Pine processionary moth (PPM) is native to much of southern Europe, Northern Africa, and parts of the Middle East. In recent years, the international live plant trade has brought them further north. They are now found in Switzerland, Hungary, and the Paris region of France. Unlike oak processionary moth (OPM), PPM is not known to be in the UK. However, individual moths, and at one time a transient population, have been recorded in England.

The pine processionary moth (PPM) is a focal species for Observatree due to the severe damage they can cause to pine trees and several other conifers. They are also a potential health hazard because their small hairs contain a protein that causes irritation to humans and animals. This protein, known as thaumetopein, gives rise to their scientific name “Thaumetopoea pityocampa”. Some sources claim that “Thaumetopea” comes from the Greek word for “wonder” (thauma) and “admiration” (poieo) at the nose to tail processions they form as caterpillars. There appears to be less debate over their species name, the latin “pityocampa”, which translates as “caterpillar of the pine”.

The caterpillars feed on living pine needles and in large numbers can completely defoliate trees. This weakens the trees, leaving them vulnerable to other pests and diseases. Commercially important European larch, lodge pole pine and our native Scots pine are particularly susceptible, but the process may also occur in other conifer species found within the UK.

Signs and Symptoms:

- Defoliation is one of the predominant symptoms of this pest. Complete defoliation may occur in high levels of infestation.

- For this pest you may see colonies of caterpillars form white, silken nests throughout the tree from late January onwards. The nests degrade slowly, discolouring to a muddy green hue. Hairy brown and orange caterpillars with blue bands start to appear in early spring.

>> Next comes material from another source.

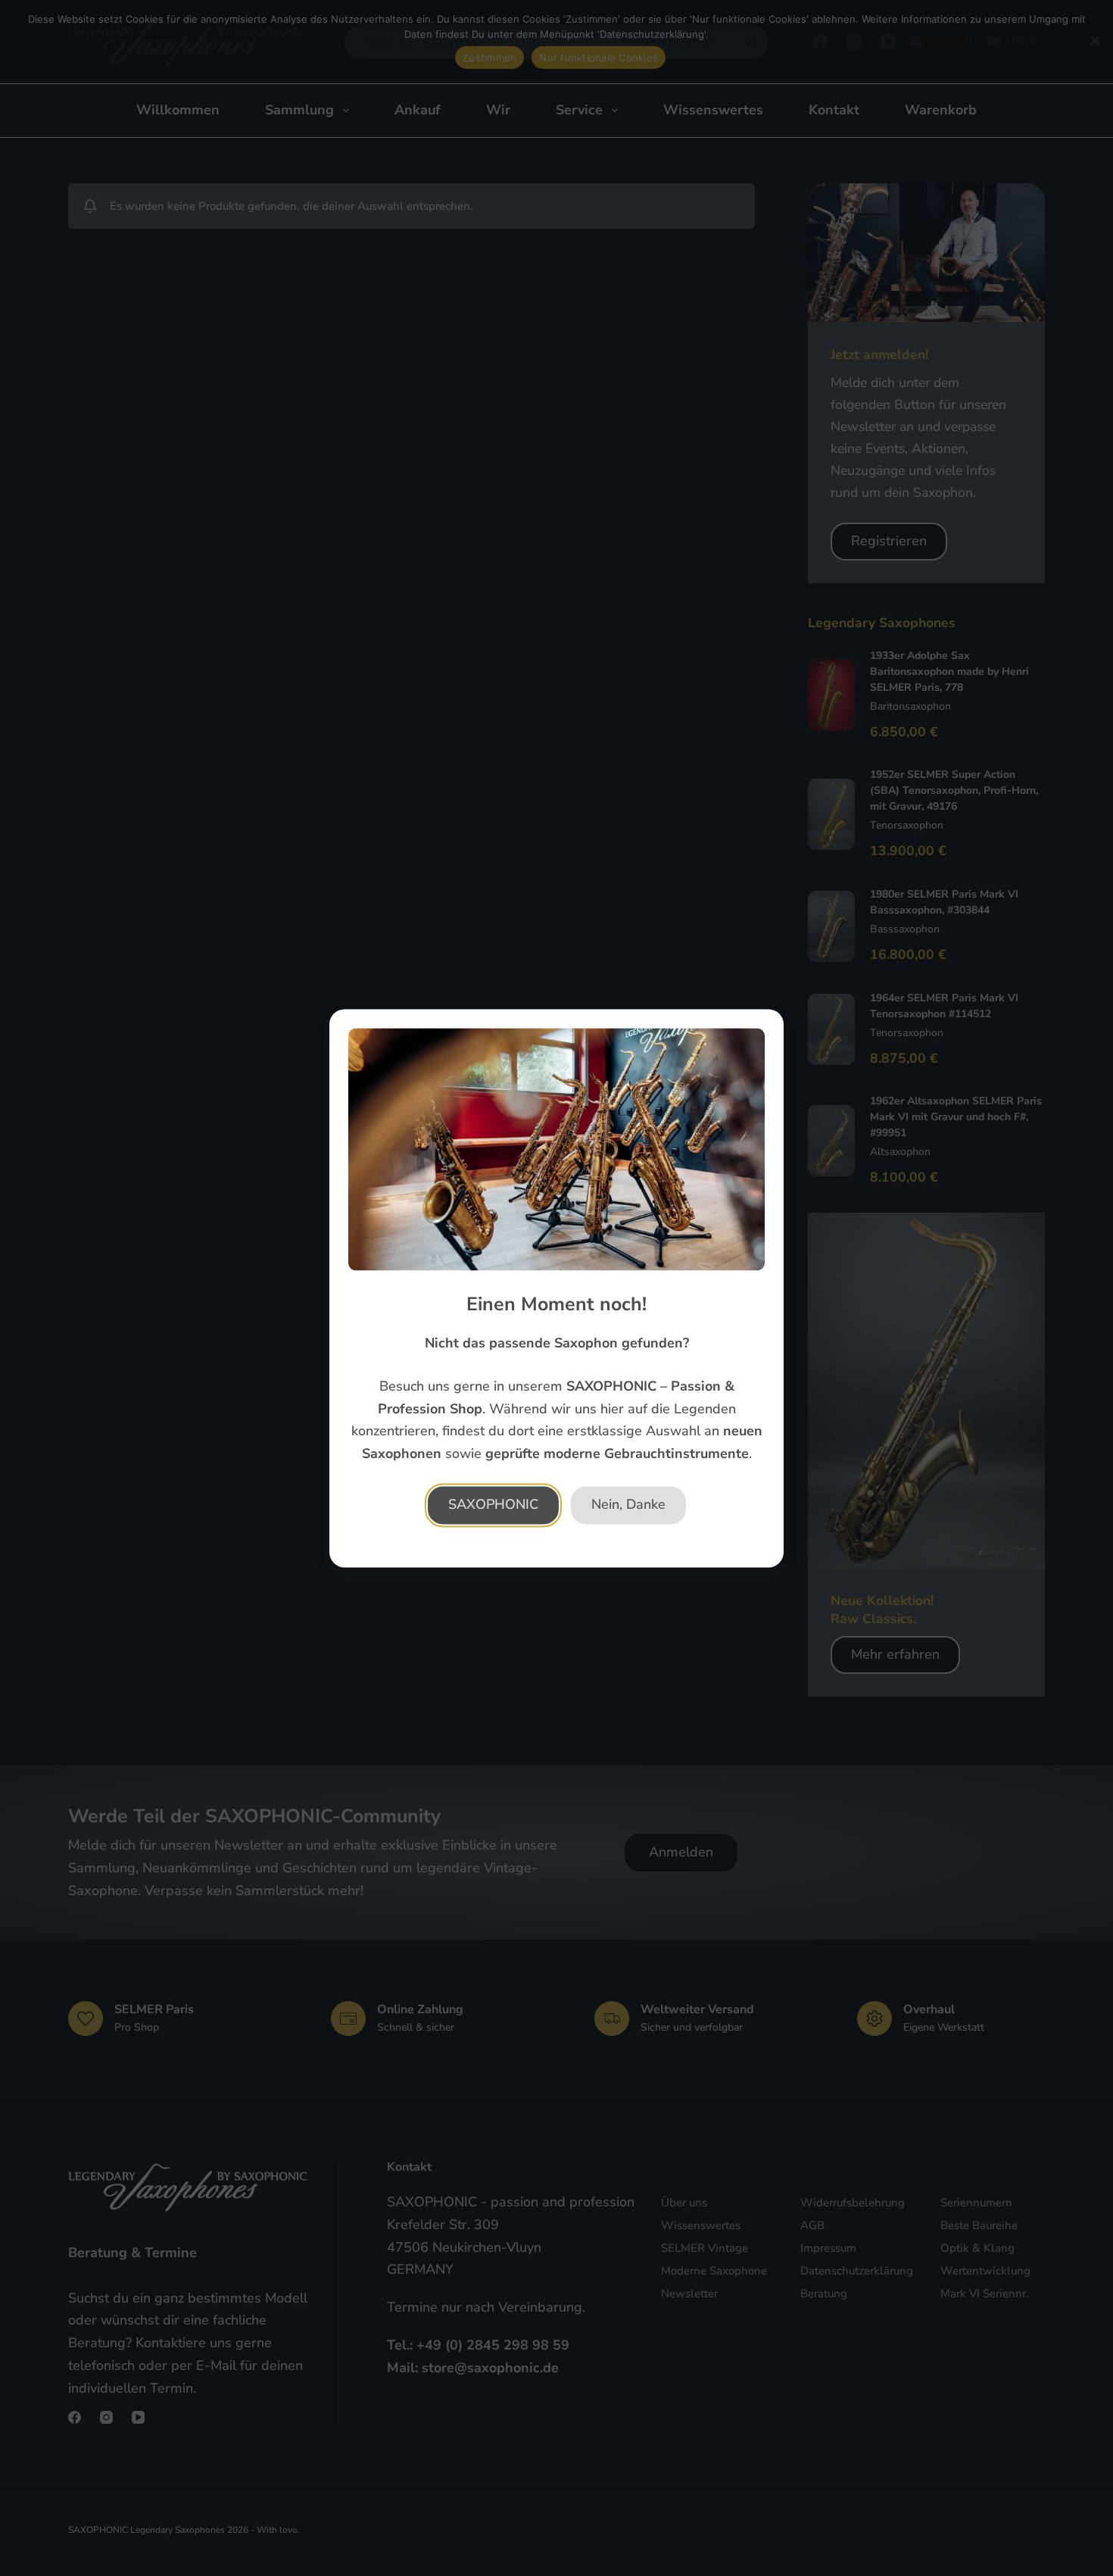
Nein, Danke (628, 1504)
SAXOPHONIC (493, 1504)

Although related, there are several differences between OPM and PPM. These often come down to behaviour. For example, PPM are more likely to form single file processions rather than the “wedge shaped” formation commonly seen with OPM. Habitat is also a key indicator, as OPM are typically found nesting in the trunk or stems of oaks, whereas PPM nests are mainly found in the foliage of pines. You can find out more about these differences on the Forest Research website.


Behaviour and life cycle:

The most important feature of PPM behaviour are the characteristic nose-to-tail caterpillar processions, which are usually observed between dusk and dawn, as caterpillars often feed at night. After their spring emergence, caterpillars pupate in the soil until summer, when they emerge as dull coloured moths. The pupal stage may be extended until the following year, increasing the life cycle by one or two years. Adult PPM live for only 24 hours, giving them just enough time to mate and lay eggs.


International trade and warming climates increase the risk of PPM establishing breeding populations in the UK. If, after studying the identification guidance here, you think you have seen evidence of PPM, please report it immediately to the plant health authorities.


  • Report suspected sightings in Great Britain to us using our Tree Alert pest reporting tool.


  • Report suspected sightings in Northern Ireland to the Irish plant health authorities using Tree Check, the all-Ireland tree pest reporting tool.


Note that TreeAlert and TreeCheck require clear, well-lit digital photographs of the symptoms to be uploaded.